▸ **Work item**:
Look through the material that follows and show every line with the string "Tekoäly".

* * * * *

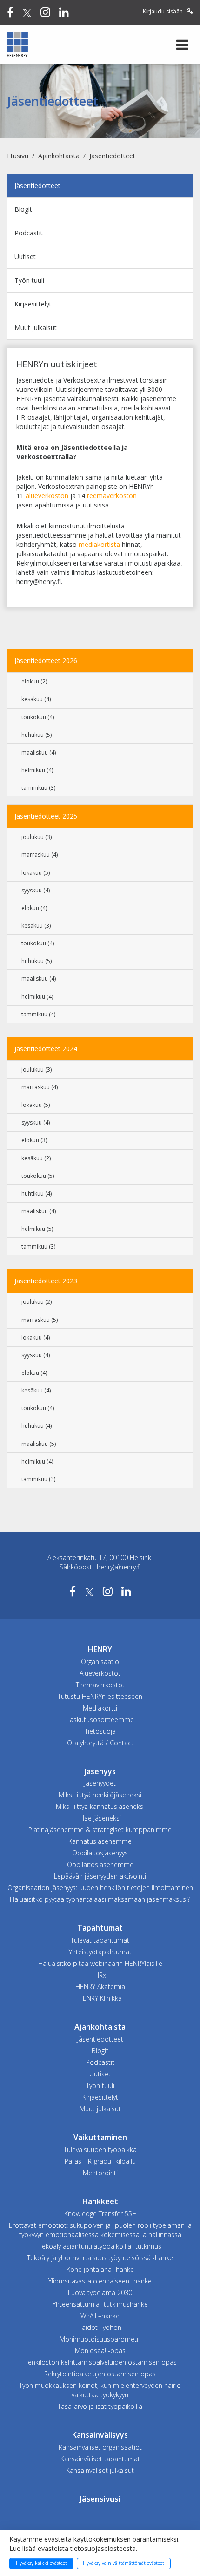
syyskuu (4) (35, 890)
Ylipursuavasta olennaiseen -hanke (100, 2281)
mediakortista (99, 544)
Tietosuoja (100, 1731)
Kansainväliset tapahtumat (100, 2458)
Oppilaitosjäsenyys (100, 1852)
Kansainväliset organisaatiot (100, 2447)
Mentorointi (100, 2172)
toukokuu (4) (37, 717)
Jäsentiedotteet (112, 155)
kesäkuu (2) (36, 1158)
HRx (100, 1975)
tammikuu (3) (38, 788)
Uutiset (25, 256)
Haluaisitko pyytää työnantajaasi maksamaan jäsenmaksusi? (100, 1899)
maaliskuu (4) (38, 752)
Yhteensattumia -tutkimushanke (100, 2304)
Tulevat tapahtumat (100, 1940)
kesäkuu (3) (36, 926)
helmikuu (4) (37, 770)
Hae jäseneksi (100, 1818)
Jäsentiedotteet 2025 (45, 816)
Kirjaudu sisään (163, 11)
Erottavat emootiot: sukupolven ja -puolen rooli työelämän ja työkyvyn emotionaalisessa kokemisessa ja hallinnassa (100, 2230)
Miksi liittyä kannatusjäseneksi (100, 1806)
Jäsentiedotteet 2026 (45, 660)
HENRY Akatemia (100, 1986)
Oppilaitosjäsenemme (100, 1864)
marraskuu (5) (39, 1320)
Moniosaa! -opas (100, 2350)
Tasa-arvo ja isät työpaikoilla (100, 2406)
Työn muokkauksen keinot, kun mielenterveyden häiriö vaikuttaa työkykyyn (100, 2390)
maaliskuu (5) (38, 1444)
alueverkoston (47, 495)
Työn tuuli (29, 280)
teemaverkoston (112, 495)
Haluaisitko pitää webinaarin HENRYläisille (100, 1963)
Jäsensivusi (100, 2499)
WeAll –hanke (100, 2315)
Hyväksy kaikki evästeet (41, 2563)
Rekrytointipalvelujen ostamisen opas (100, 2373)
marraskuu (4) (39, 855)
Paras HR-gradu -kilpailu (100, 2161)
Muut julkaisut (35, 327)
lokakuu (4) (35, 1337)
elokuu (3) (34, 1140)
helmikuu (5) (37, 1229)
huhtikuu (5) (36, 735)
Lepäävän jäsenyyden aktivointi (100, 1876)
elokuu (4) (34, 908)
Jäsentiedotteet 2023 (45, 1280)
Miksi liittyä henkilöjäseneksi (100, 1794)
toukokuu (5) (37, 1176)
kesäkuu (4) (36, 699)
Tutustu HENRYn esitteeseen (100, 1696)
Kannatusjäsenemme (100, 1841)
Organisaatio (100, 1661)
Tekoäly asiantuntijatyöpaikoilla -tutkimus (100, 2246)
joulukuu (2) (36, 1302)
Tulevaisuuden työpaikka (100, 2149)
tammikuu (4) (38, 1014)
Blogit (23, 209)
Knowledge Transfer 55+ (100, 2213)
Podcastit (28, 232)
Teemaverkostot (100, 1684)
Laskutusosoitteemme (100, 1719)
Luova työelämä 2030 (100, 2292)
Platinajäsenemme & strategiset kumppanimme (100, 1829)
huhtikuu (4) (36, 1193)
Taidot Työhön (100, 2327)
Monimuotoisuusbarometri (100, 2339)
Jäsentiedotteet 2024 (45, 1048)
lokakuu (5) (35, 873)
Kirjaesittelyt (33, 303)
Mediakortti (100, 1708)
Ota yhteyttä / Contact (100, 1742)
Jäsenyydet (100, 1783)
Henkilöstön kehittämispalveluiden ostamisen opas (100, 2362)
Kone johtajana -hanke (100, 2269)
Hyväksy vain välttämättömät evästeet (123, 2563)
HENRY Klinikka (100, 1998)
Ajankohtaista (59, 155)
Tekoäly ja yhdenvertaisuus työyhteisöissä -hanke (100, 2257)
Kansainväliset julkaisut (100, 2470)
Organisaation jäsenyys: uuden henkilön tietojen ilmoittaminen (100, 1887)
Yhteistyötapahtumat (100, 1951)
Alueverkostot (100, 1673)
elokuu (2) (34, 681)
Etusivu (17, 155)
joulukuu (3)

* * * * *

▸ **Solved exercise**:
Tekoäly asiantuntijatyöpaikoilla -tutkimus (100, 2246)
Tekoäly ja yhdenvertaisuus työyhteisöissä -hanke (100, 2257)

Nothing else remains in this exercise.